I'm part of a grant writing consulting firm, and we've worked for many Community Health Centers (CHCs, also known as "Section 330 providers"). Most rely on some combination of Medicare / Medicaid funding, donations, and grants to keep their doors open. Medicare and Medicaid reimbursement rates are basically too low to pay for some combination of doctors, PAs, and NPs to provide care. Consequently, some combination of things happen:

* Care is so awful that it doesn't effectively exist. A patient sees a provider for one to two minutes and then gets hustled out the door with their problems put off until the next visit, since CHCs can bill by the visit, not by the time spent.

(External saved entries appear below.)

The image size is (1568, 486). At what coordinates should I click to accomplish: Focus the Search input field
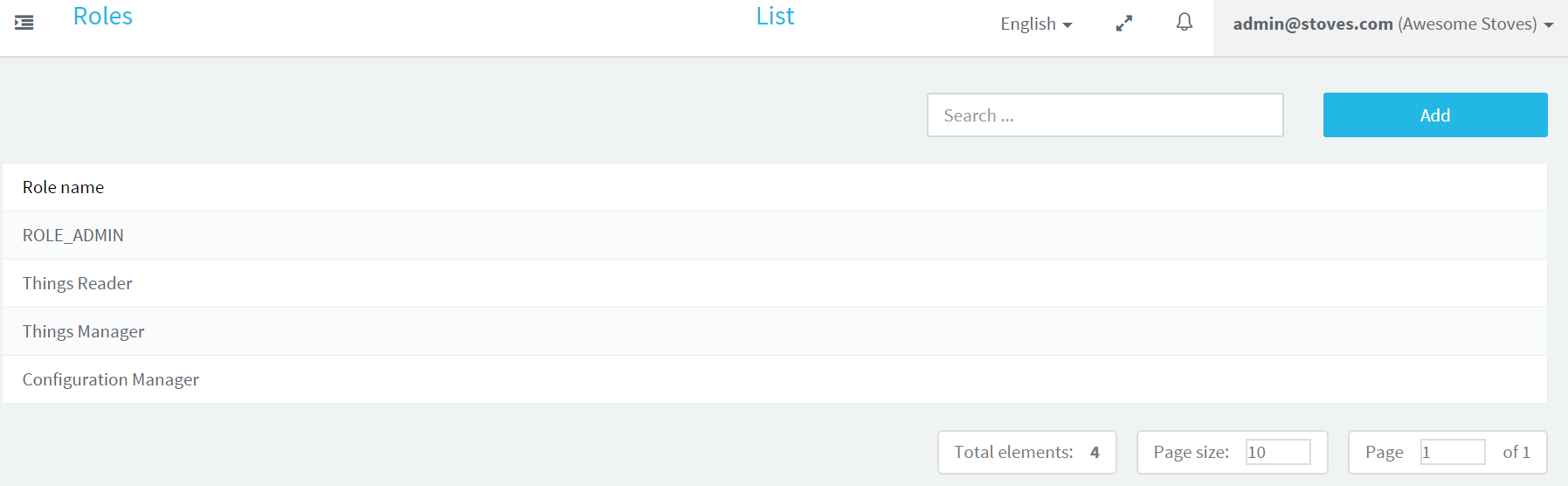click(1105, 115)
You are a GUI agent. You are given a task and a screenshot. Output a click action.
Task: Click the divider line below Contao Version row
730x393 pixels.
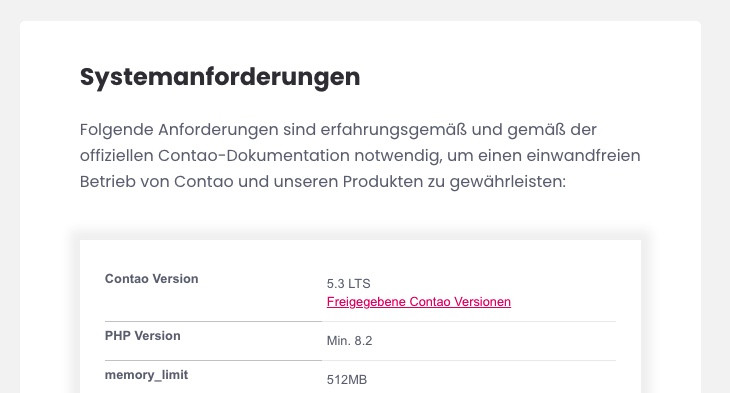tap(360, 321)
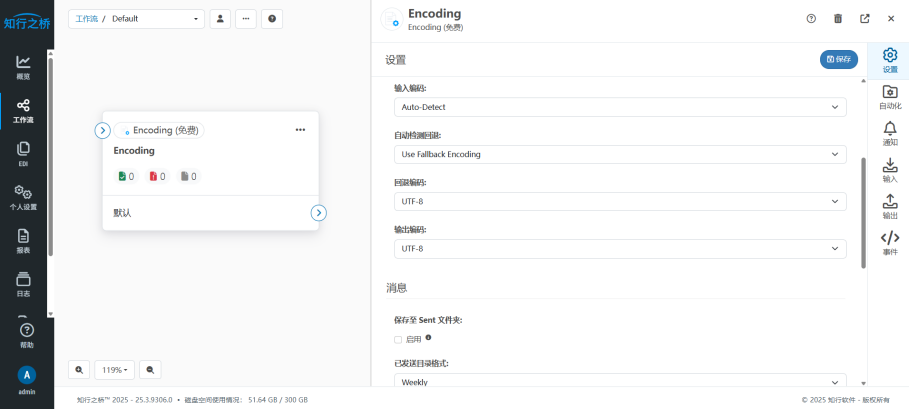Click the 工作流 breadcrumb link
The image size is (909, 409).
[86, 19]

* Care is somewhat better but creatively accounted for. What if someone sees a provider for two, fifteen minute visits instead of one half hour visit?

* Some number of phantom patients receive services.

You may now call out that number three is FRAUD and THEFT and STEALING. But the virtuous organizations that don't use some form of creative accounting can't exist because they can't pay the rent, for supplies, and for providers. So there are game-theory-style incentives built in for working the system in such a way that the organization can survive. The feds know this, which is why they offer programs like the New Access Points (NAP), to throw a bone to CHCs (see here: http://blog.seliger.com/2010/08/11/the-health-resources-and-... for one place we've written about it).

Given this, what counts as "fraud?" The answer is, "It depends."

(A tangential note: we've worked for CHC clients in MSAs with a million or more people who are the only PCPs that accept Medicare / Medicaid. Specialists? Forget about it.)